PS. At least I now realize I should never defrag an SSD drive. At best, next to no benefit.
SSDs have a limited number of write cycles. With the latest generation of SSDs, the number of writes per cell is down in the 2,000-3,000 range. This number has been steadily DROPPING as cell sizes have gotten smaller, NOT rising! This has to do with the physics of how FLASH memory works, and is not likely to improve (indeed, it's likely to continue getting worse).

This sounds worse than it really is, because the technology of 'wear leveling', which protects the SSD against excessive writes to a single cell, has improved dramatically since the first generation of SSD devices.

Basically, sophisticated algorithms ensure that writes are evenly distributed across ALL of the cells on the drive, by 'remapping' logical drive addresses to physical cell addresses. So when you write data to sector 4 on the drive twice in succession, the first write might to to physical cell 1, why the second write might go to physical cell 6,000,000. The SSD's controller logic keeps track of this mapping. The net result is that despite the fact that the single-cell write life has dropped with process shrinks, the overall reliability of the device has gone up, because of the shear increase in the number of cells that you can write to.

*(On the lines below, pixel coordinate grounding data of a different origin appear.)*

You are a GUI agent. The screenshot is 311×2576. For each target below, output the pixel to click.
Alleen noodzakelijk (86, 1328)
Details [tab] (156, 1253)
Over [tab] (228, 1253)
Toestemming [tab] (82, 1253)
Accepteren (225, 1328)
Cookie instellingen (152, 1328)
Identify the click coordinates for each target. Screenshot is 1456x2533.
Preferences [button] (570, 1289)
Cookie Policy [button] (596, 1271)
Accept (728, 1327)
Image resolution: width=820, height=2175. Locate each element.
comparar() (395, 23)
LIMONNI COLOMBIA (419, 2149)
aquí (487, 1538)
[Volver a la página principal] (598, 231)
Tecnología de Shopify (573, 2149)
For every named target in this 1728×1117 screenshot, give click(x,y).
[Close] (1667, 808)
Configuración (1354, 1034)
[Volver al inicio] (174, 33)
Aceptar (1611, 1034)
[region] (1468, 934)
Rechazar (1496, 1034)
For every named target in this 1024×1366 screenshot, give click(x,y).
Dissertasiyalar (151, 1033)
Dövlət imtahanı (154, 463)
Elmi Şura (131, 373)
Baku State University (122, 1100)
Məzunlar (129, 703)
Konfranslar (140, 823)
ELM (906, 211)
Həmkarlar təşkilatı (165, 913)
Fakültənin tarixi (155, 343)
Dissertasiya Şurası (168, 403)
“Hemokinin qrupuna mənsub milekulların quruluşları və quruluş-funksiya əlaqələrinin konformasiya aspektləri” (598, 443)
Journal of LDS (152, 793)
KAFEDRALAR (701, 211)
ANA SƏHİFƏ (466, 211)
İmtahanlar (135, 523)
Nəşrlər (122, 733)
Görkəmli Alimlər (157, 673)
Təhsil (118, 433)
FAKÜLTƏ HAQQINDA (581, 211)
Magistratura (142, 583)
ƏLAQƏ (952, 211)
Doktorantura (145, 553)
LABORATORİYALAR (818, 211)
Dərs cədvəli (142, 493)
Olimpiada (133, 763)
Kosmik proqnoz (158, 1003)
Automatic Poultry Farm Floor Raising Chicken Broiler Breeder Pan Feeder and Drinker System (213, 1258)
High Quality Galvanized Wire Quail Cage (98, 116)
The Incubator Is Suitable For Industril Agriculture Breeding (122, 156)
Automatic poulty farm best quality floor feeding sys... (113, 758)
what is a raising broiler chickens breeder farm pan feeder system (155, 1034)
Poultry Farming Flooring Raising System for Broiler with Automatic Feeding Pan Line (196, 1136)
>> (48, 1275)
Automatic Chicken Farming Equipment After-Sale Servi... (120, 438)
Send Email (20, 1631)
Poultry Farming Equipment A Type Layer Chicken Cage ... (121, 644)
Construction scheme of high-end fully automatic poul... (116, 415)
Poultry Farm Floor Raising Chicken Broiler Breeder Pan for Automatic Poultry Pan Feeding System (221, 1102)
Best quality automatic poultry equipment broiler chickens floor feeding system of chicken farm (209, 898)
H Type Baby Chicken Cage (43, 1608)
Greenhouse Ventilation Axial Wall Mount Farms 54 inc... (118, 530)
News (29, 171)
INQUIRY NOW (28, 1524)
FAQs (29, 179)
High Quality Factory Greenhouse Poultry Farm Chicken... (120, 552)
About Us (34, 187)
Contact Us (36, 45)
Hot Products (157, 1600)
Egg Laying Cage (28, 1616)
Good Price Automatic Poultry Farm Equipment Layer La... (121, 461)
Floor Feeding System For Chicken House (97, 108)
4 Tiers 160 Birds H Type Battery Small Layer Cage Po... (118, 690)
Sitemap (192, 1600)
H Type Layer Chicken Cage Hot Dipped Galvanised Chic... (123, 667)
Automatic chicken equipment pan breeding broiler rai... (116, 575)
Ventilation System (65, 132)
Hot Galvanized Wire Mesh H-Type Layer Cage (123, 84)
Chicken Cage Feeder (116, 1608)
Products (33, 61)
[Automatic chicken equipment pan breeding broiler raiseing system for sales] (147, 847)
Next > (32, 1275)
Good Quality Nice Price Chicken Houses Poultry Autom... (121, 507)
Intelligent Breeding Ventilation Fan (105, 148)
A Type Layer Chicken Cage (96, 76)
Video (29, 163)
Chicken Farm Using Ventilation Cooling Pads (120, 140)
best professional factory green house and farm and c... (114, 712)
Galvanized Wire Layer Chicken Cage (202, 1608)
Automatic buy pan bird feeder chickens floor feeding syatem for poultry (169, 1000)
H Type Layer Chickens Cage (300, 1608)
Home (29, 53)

HOWEVER, this all goes out the window if you do a defrag run, because that involves potentially MILLIONS of writes per defrag; you can literally age your drive by MONTHS with each run. Two or three runs can actually kill the drive if there's a lot of data that has to be moved around.

I have no knowledge of how Linux's 'defragmentation' algorithms affect this, but I would be greatly surprised if CURRENT algorithms don't take all of this into account.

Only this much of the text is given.